- A 22-year-old freelance journalist, Divya Kandukuri has taken an initiative to provide proper mental health treatment to the people of her community.
- A study says that marginalized communities mostly don’t get proper mental health services from medical organizations.
India is currently witnessing a serious mental health crisis since the COVID-19 outbreak in 2020. Recent studies have reported several psychological conditions among different age groups during the pandemic.
Divya Kandukuri, a 22-year-old freelance journalist, has started an initiative named Blue Dawn to help the marginalized community deal with their mental health problems. “The value of a man is reduced to his immediate identity and nearest possibility,” said Divya Kandukuri. She shared that when she was going through a lot of trauma, she felt a lack of support around her. She suffered from extreme loneliness during the low phase of her life. Lack of support during the crisis encouraged her to provide mental health treatment to the marginalized community.

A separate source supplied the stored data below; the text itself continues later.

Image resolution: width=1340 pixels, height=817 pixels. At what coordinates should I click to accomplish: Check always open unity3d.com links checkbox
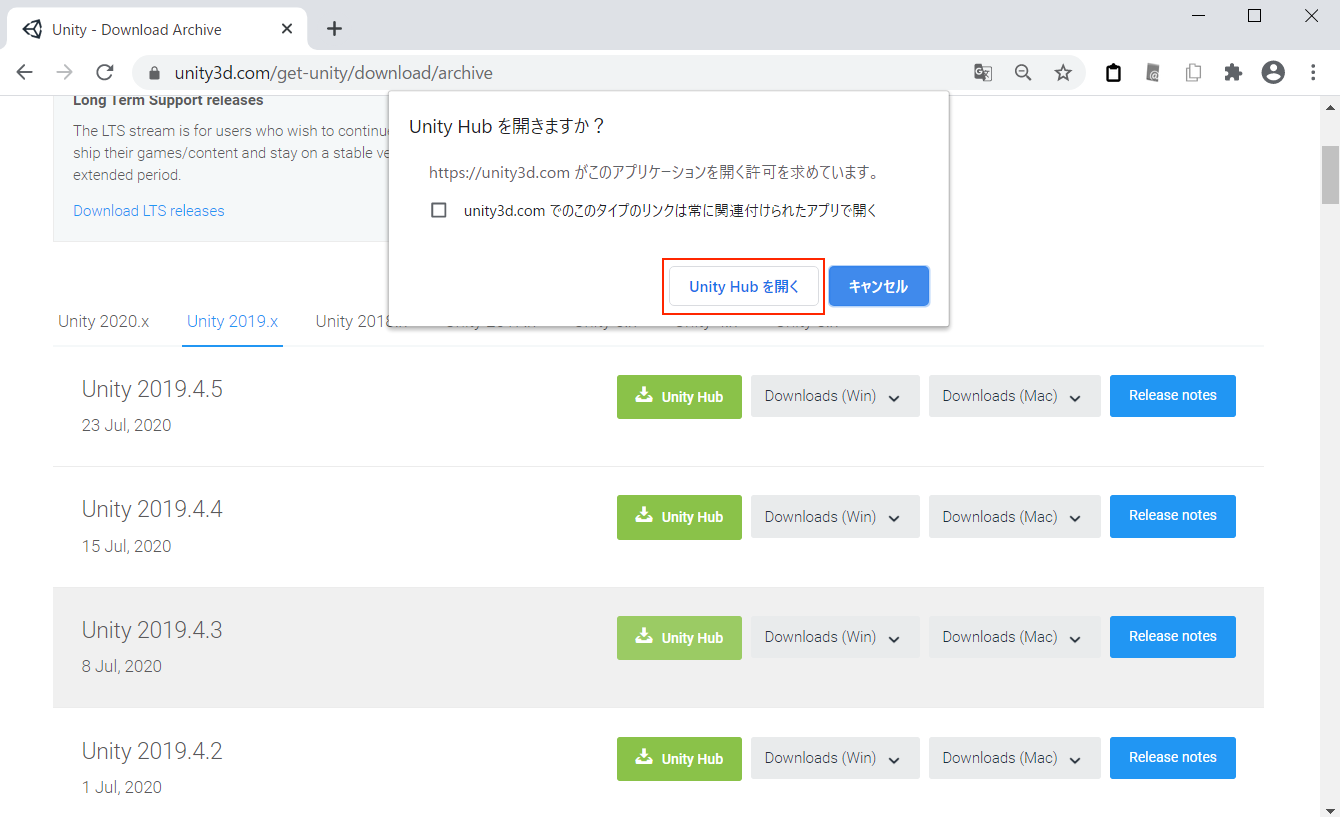point(438,211)
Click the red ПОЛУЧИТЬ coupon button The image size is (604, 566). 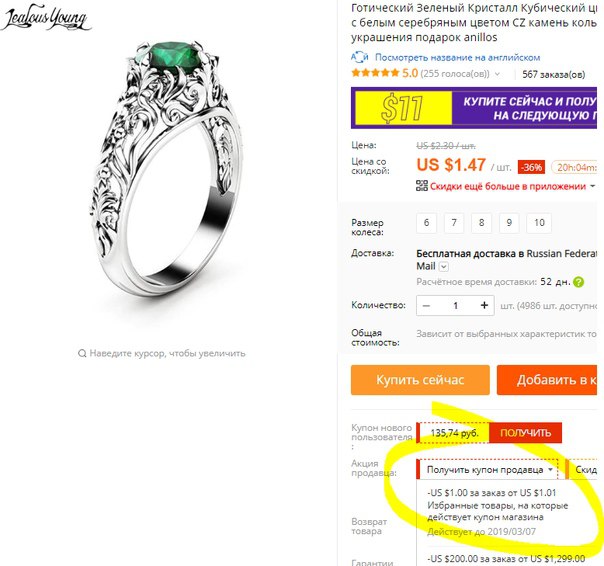click(x=525, y=433)
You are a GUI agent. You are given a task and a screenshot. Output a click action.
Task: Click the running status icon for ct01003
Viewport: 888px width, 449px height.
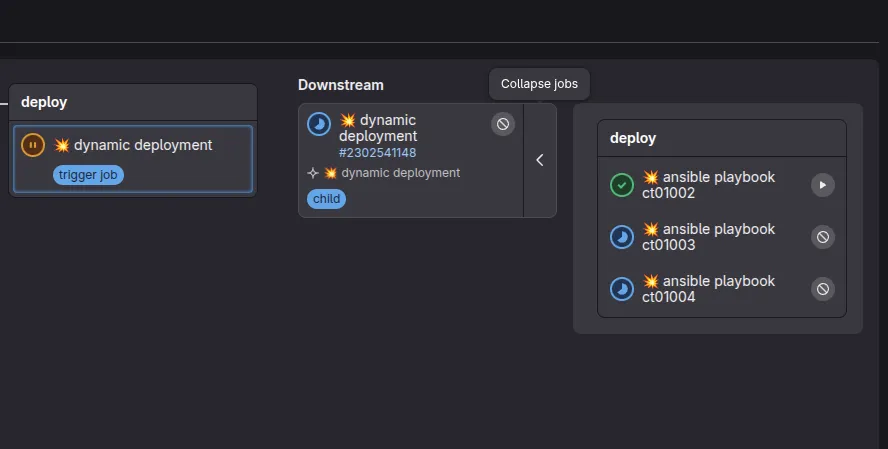(622, 237)
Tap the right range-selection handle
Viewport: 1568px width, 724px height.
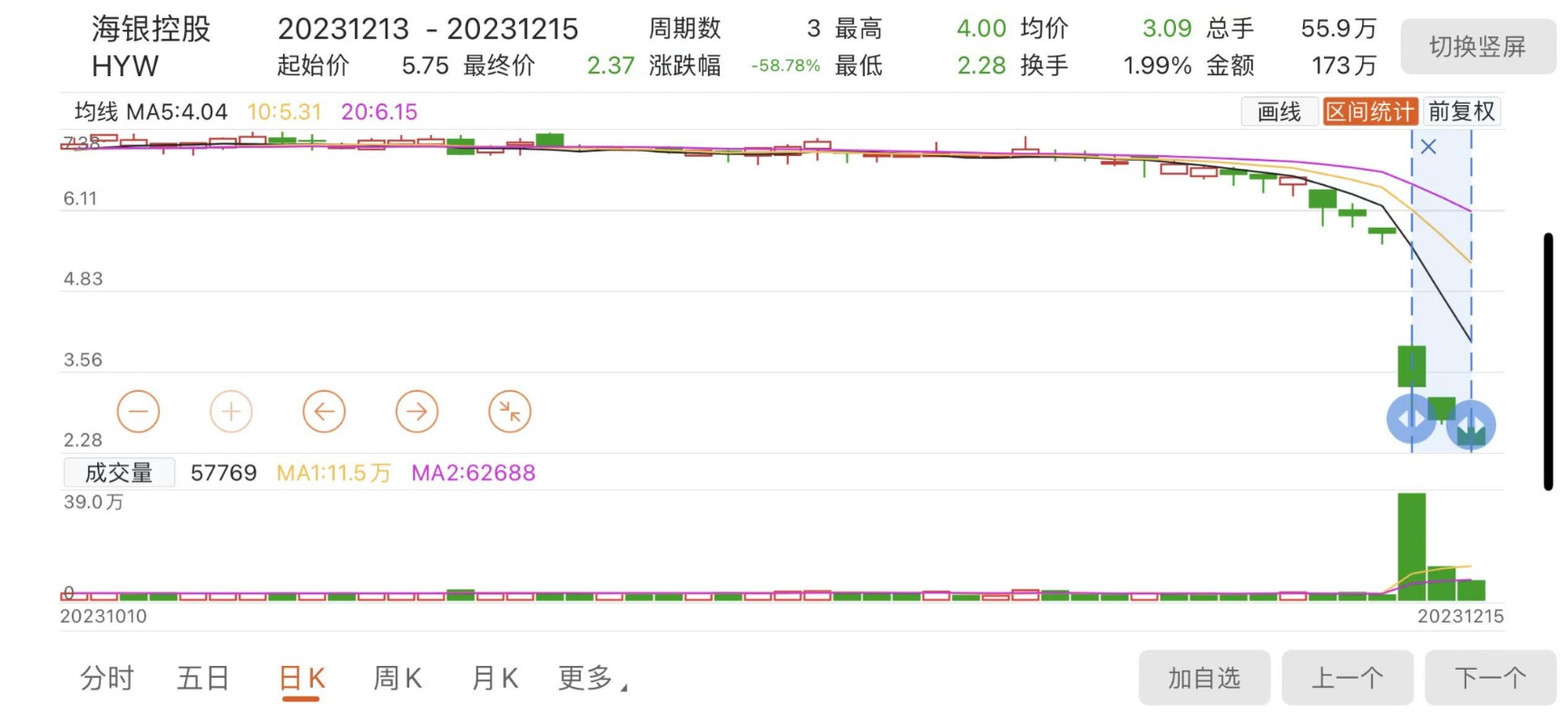point(1471,426)
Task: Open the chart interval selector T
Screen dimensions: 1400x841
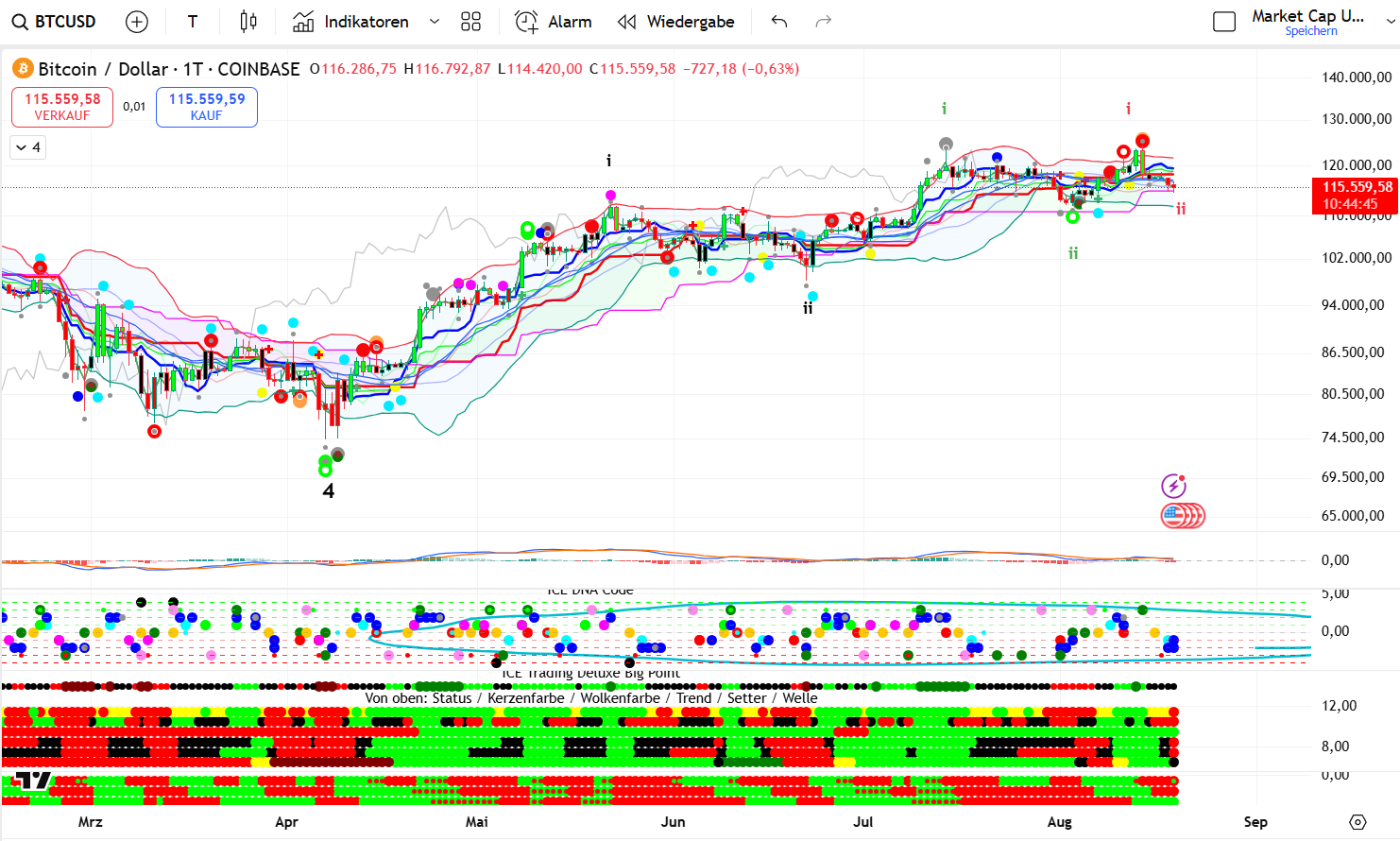Action: [193, 22]
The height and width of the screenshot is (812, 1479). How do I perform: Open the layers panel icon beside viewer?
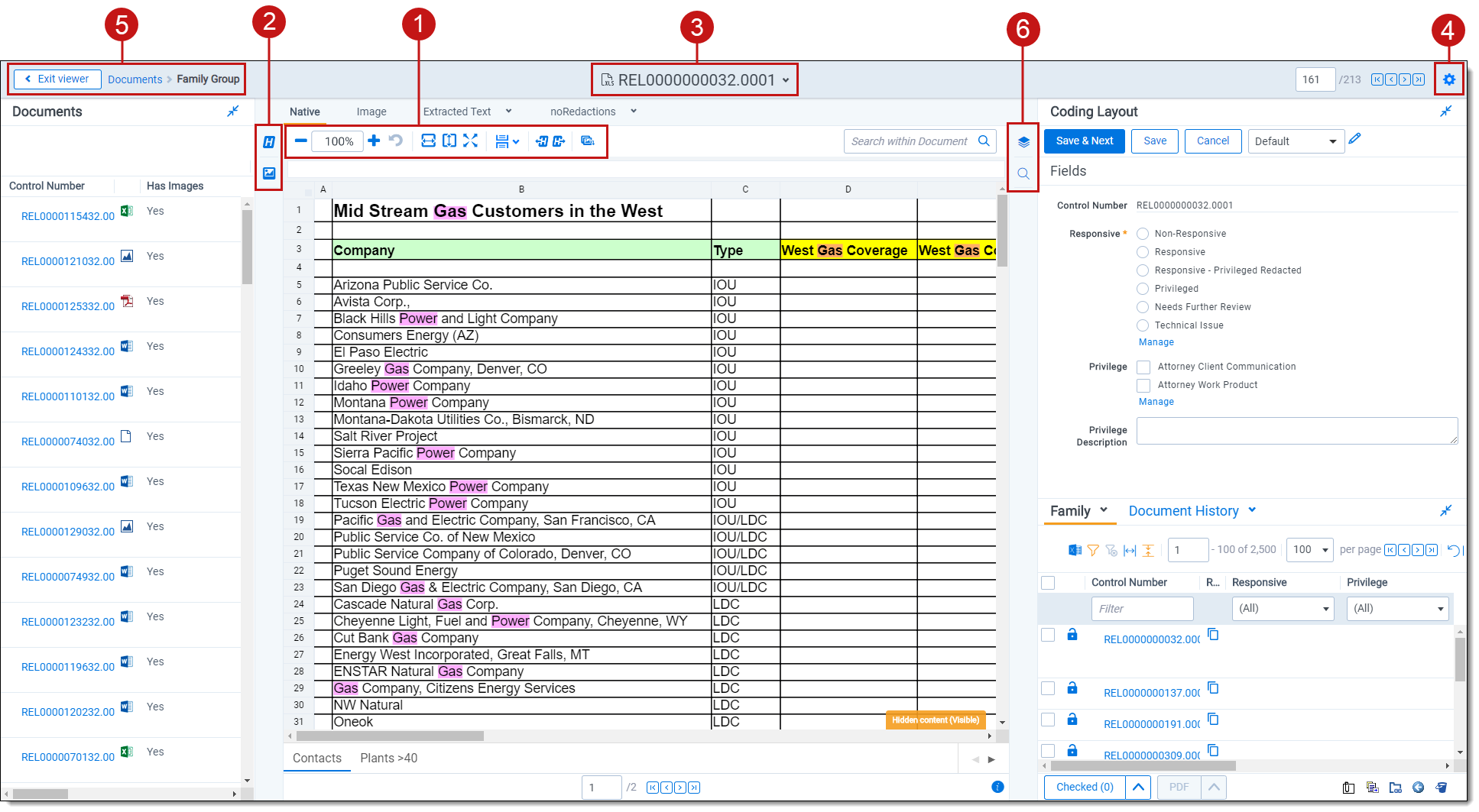click(1023, 142)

She said, “Everybody was facing their own struggle within the community. By community, I mean, the marginalized and the oppressed. I have been saved by dear ones at crucial points where I was giving up.” Within two months after starting her initiative, Blue Dawn received immense support from many medical professionals and doctors. Many renowned organizations and medical officials agreed to lend support to others in the community – Bahujans, the marginalized and the oppressed.
“I took the name Blue Dawn because the color represents our community politics, our anti-caste politics, Phule-Ambedkarite politics. Through this initiative, we are not just talking among ourselves, we are also trying to gather resources and get medical professionals on-board who can offer free or affordable healthcare,” Divya said. She feels that topics related to people’s mental health in our country are anyway abysmal. She also expressed her fear regarding the backward castes and the queer not getting proper psychological treatment when needed.
“They are not treated well in government hospitals. I have seen it, but well, nobody reports on it. To escape this treatment, they come to private hospitals. They have to compromise on so many other essential expenses to be able to afford treatment in private clinics and big hospitals. Even in private hospitals, doctors aren’t sensitive; they are casteist and queerphobic,” she adds. Divya always wanted to help the oppressed people from her community to access proper mental health treatment.
Divya observed that most people in India neglect their psychological well-being due to lack of mental health awareness. The high prevalence of social stigma toward mental illness prevents people from accessing the right support and services.
The World Health Organization (WHO) reported that around 56 million Indians suffered from depression, and another 38 million Indians suffered from an anxiety disorder during the pandemic in 2020. According to a study by the International Journal of Applied Sociology, marginalized people with disabilities often don’t receive proper treatment and experience various forms of discrimination that eventually affect their health and reduces their access to health services. This calls for action to eliminate mental health stigma so that more people from marginalized sections of society can access mental health support and care.